Workload Scheduling In ClickHouse

Workload scheduling

Introduction

Workload scheduling is a sophisticated method to efficiently manage resources among various tasks in ClickHouse. This technique is crucial for balancing different workloads, such as production and development tasks, ensuring optimal resource allocation and system performance.

Understanding Workload Scheduling in ClickHouse

When ClickHouse executes multiple queries simultaneously, these queries may compete for shared resources like disks. Workload scheduling involves applying constraints and policies to regulate resource utilization, ensuring fair access, and preventing any single workload from monopolizing resources.

Example of workload scheduling

Imagine a company with two types of workloads: production and development workloads. Production workloads are critical to the company’s business, while development workloads are used for testing and development. The company could use workload scheduling to ensure that the production workloads always have access to the resources they need, even if the development workloads use many resources. For example, the company could configure the workload scheduler to prioritize production workloads more than development ones. This would mean that the production workloads would be executed first, even if development workloads are waiting.

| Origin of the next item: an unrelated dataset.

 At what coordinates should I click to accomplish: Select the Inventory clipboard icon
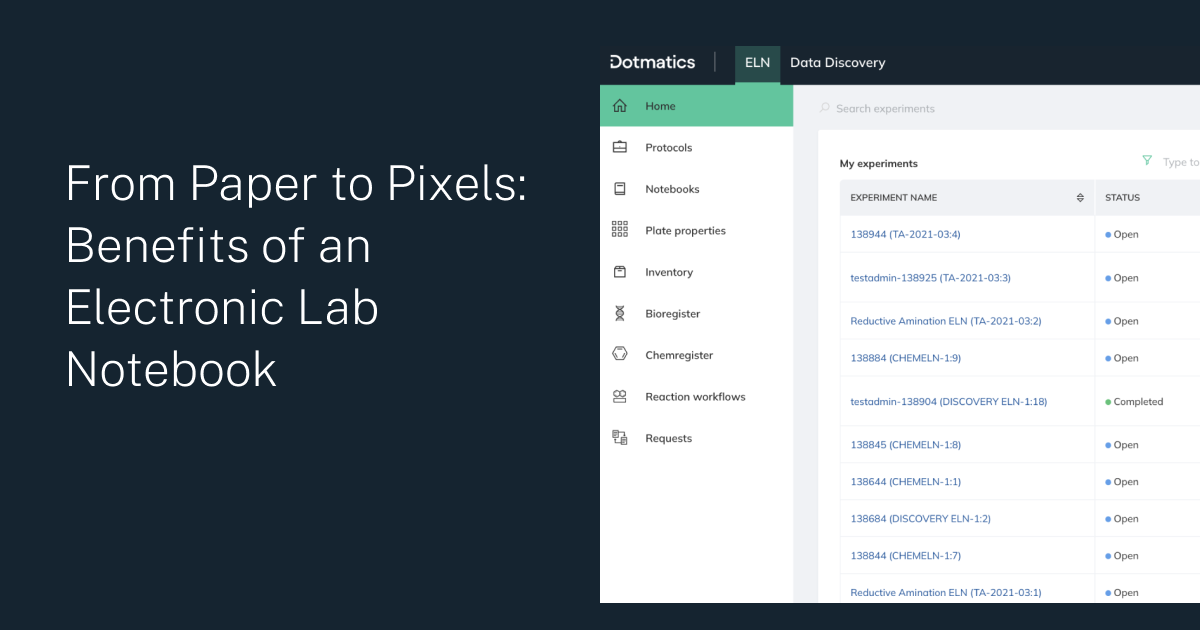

Benefits of workload scheduling

There are several benefits to using workload scheduling in ClickHouse:

  • Improved performance: Workload scheduling can help improve ClickHouse’s performance by ensuring that all workloads have access to the resources they need.
  • Reduced costs: Workload scheduling can help to reduce the costs of running ClickHouse by ensuring that resources are not wasted on unnecessary workloads.
  • Increased fairness: Workload scheduling can help to increase ClickHouse’s fairness by ensuring that all workloads have an equal chance to access resources.

Scheduling Hierarchy

A scheduling hierarchy is configured for each resource, where the hierarchy root represents a resource, and the leaves are queues for requests exceeding resource capacity. Currently, this method primarily applies to remote disk IO scheduling, with CPU and memory scheduling managed through thread pools, concurrent_threads_soft_limit_num, and memory overcommit settings.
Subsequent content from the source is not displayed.